We all wondered what Ms. Merkel would have done, who naturally takes her decisions based on the problems and interests of Germany and her voters.
N-P: Your prediction for the near future…
LHN: It is obvious that the markets are making a mistake once again. Whereas two years ago, they underestimated the situation of the American economy, whose indebtedness was at the origin of the global financial crisis, today they are making the same mistake but in the opposite direction: Greece is not in as bad a position as is believed, and even less so Spain and Portugal, which seem to be the next targets of speculators. These are countries in difficulty but quite capable of setting their accounts in order without having to comply with the conditions that the IMF and the ECB have imposed or will impose on them.
A too early exit strategy will have a negative effect in the medium term and will prevent a more solid recovery.
N-P: And France?
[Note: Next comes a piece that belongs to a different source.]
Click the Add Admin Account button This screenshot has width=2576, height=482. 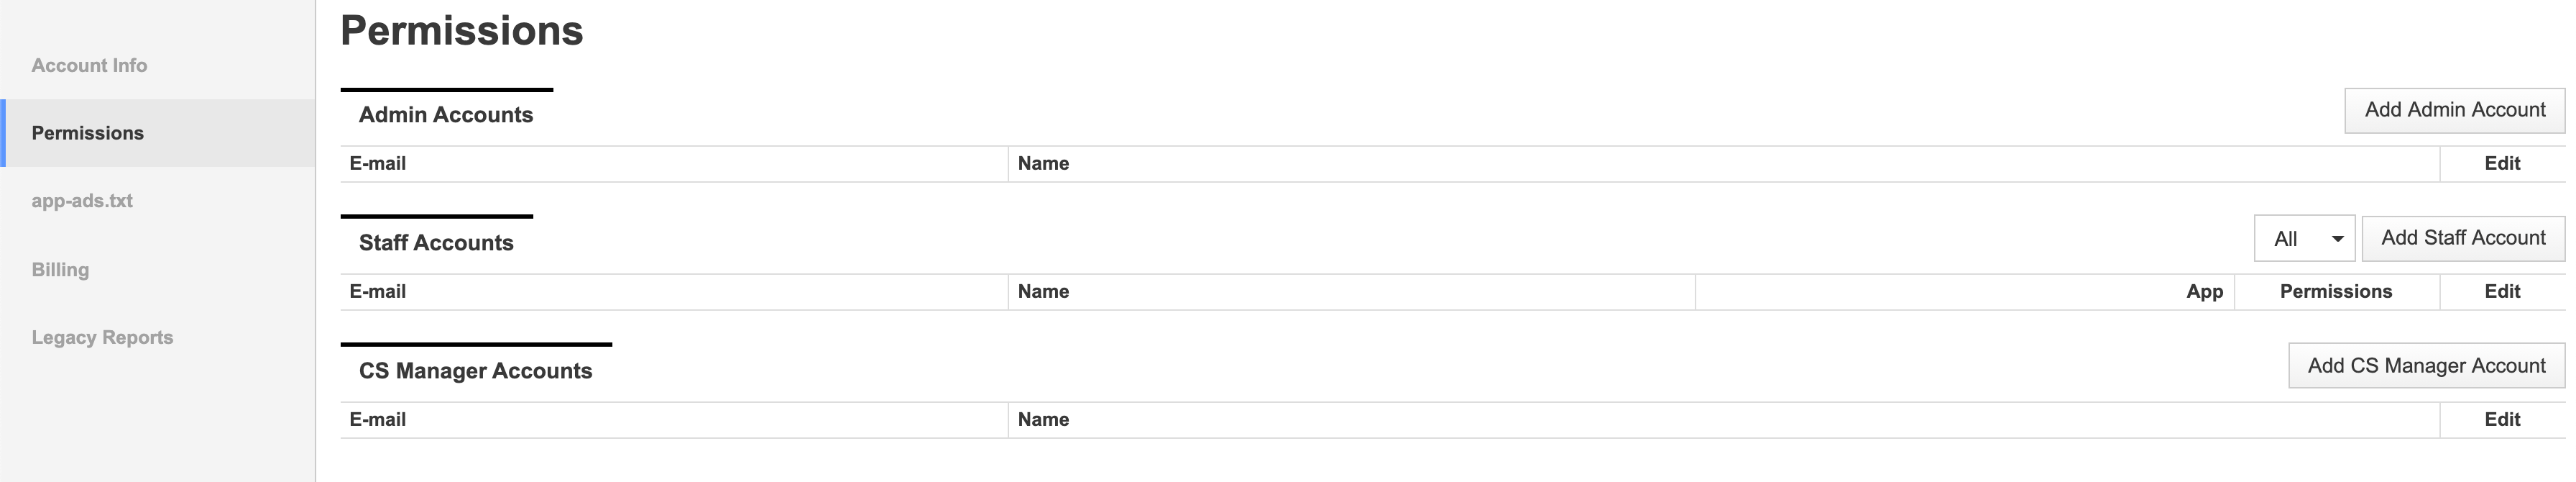tap(2454, 110)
Has it successfully negotiated the turn of the crisis?
LHN: Quite frankly, some mistakes that were made seem flagrant to me, but our country is economically strong compared to others, and speculation prefers to attack weaker countries rather than risk confronting more robust adversaries.
But I repeat, what matters today is the overall health of our economy, because without wealth creation, we go nowhere.
The number one problem of France is rather that of an unequal redistribution of the produced wealth, of which a too large part goes to the remuneration of capital, while another, increasingly smaller in recent times, goes to labor.
Everyone knows that wealth creation mainly comes from the consumption of lower and middle classes. On the contrary, in France, we have favored the wealthier classes.
This is not only a matter of social justice but also of economic health.
This is why the Socialist Party must make incisive proposals in this direction and explain them to public opinion. Economic liberalism has failed; it is time to return to a more supportive economy in the interest of all.